Thursday, March 09, 2006

An attempt to imitate the fresh sketchy marker deliciousness put out by miss Katie Rice, whom I very much love and want to marry. I just have to meet her first.

I don't think I really capture the spontaneity of her sketches, nor the attitude, character, and liveliness. Boo. But fortunately, markers and I are now at least acquaintances. So maybe eventually we'll become friends. And then lovers. Then, those will be some sweet pictures, letmetellyou.

Sarah: The RETURN.

Ah, first post. I suspect that I need post something in order to activate this here blogger. SO.... after a longtime absence from the internet, Sarah Hermanutz, aka Syna, has returned. In 2004, I relocated from my home province of Alberta, Canada, to the sunny shores of Ontario, where the Sheridan college Classical Animation program embraced me in suspiciously fragrant arms. Was that a run-on sentence? Bah, get used to them.

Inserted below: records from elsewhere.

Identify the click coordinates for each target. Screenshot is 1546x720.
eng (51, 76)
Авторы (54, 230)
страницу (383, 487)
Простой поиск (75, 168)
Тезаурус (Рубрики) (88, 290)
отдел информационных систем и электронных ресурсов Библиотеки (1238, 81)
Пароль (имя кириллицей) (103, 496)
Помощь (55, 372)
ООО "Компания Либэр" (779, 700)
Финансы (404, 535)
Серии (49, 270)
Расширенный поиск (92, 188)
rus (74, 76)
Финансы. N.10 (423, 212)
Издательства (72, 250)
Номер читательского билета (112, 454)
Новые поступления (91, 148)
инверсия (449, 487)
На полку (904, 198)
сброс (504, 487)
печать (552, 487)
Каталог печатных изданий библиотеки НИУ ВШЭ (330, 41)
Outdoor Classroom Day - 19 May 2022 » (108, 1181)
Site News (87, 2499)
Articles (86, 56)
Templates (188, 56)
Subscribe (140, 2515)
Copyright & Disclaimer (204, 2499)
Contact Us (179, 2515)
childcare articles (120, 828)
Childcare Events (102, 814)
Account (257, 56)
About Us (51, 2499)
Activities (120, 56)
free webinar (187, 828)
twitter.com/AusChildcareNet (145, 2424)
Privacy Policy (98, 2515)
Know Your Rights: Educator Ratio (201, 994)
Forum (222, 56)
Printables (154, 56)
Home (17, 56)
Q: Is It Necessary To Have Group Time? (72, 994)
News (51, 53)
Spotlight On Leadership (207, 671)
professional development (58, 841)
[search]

I think... that posting some art on this blog would be the first order of business. Yes. That's it. Lure them in with pretty drawings. Hmm....

I'll get back to you on that one. Have to do some rummaging.

Ok, I don't have any pretty drawings on hand right now. So how about a picture of me and some friends dressed up pretty and drinking alco-ma-hol? Although this photo could put me in danger of being percieved as some sort of party girl, I'm sure that my natural nerdiness will soon override any public opinion in that direction.

I'm the one in the green dress looking much more intoxicated than I actually was. Geez, my hair was short then.... In white (BWAHAHAHA) is the wonderful Mel (or as she prefers to be called, Smell), who despite her terrible drunken ways, really is a delightful artist and committed videogame player. I cannot quite remember the name of the girl in black, but she also kicks bum at videogames. So there.
Hopefully some actual art will come along soon.